How to measure it: It is very simple, you just need to find your pulse either on your neck, the inside of your wrist, or even on the top of your foot. Set a timer for 60 seconds and count the total number of beats.
3. Heart rate recovery
Another health marker that has to do with your heart is your heart rate recovery, which means how fast it returns to normal after exercise. Heart rate recovery indicates how good of shape you’re in, if you’re in good shape and work out a lot, you can expect recovery to be fast. It is also correlated with your risk of cardiovascular disease. So, with regular cardiovascular activity, you can improve your heart recovery and your overall health, regardless of your weight.
How to measure it: You’ll need to get your heart rate elevated first, by working out, and then, while you’re still breathing heavily, you’ll set a timer for 60 seconds and count the total number of beats.
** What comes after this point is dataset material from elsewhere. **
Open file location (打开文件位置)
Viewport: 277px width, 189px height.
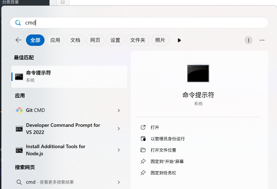click(163, 150)
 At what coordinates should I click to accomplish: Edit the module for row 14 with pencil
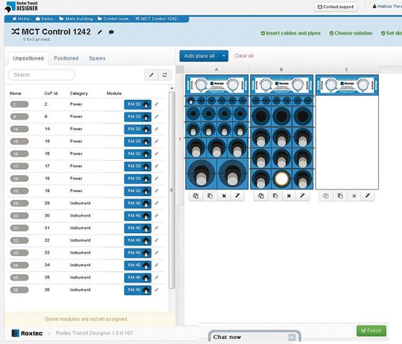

When the 60 seconds have passed, recover for 2 minutes and then measure it again. Subtract the first number from the second number, and this is your heart rate recovery. A normal heart rate recovery is anywhere between 22 and 52 beats per minute.
4. Cholesterol levels
Cholesterol is a type of fat or lipid that acts as a barrier to protect the cell membranes in your body. It also serves other useful functions like helping you digest foods, producing vitamin D, and making of certain hormones. So, of course, you need enough cholesterol to perform all of these tasks. However, too much of it can cause fatty build-ups on the walls of the arteries that block the passage of oxygen-rich blood which can lead to serious health problems.
When we speak about “bad” cholesterol we’re referring to LDL, but there’s also HDL or what’s known as “good” cholesterol and triglycerides. Most research suggests that by following a ketogenic diet you can lower your LDL cholesterol levels while raising HDL cholesterol levels.
The cholesterol level in adults, in total, should be less than 200, but in this case, the lower the better. That means that to be healthy, your HDL levels should be 40 or higher for men and 50 or higher for women is acceptable. The ideal in both cases is 60. Your LDL cholesterol levels should be less than 100, below 70 if coronary artery disease is present. And your triglycerides level should be less than 149, but the ideal is less than 100.
How to measure it: You must see your doctor and have some blood tests done.
Inflammation, just like we’ve seen with cholesterol, is a necessary body function that can sometimes go too far when not controlled.
Inflammation isn’t a process that has been studied enough though. However, it’s a very common factor in autoimmune diseases, heart diseases, and cancer. Inflammation has also been linked to a stress response.
How to reduce it: The best thing to improve inflammation response is to incorporate more anti-inflammatory foods into your daily diet, take daily walks to get your body moving, get better sleep, and meditate to relieve your stress daily.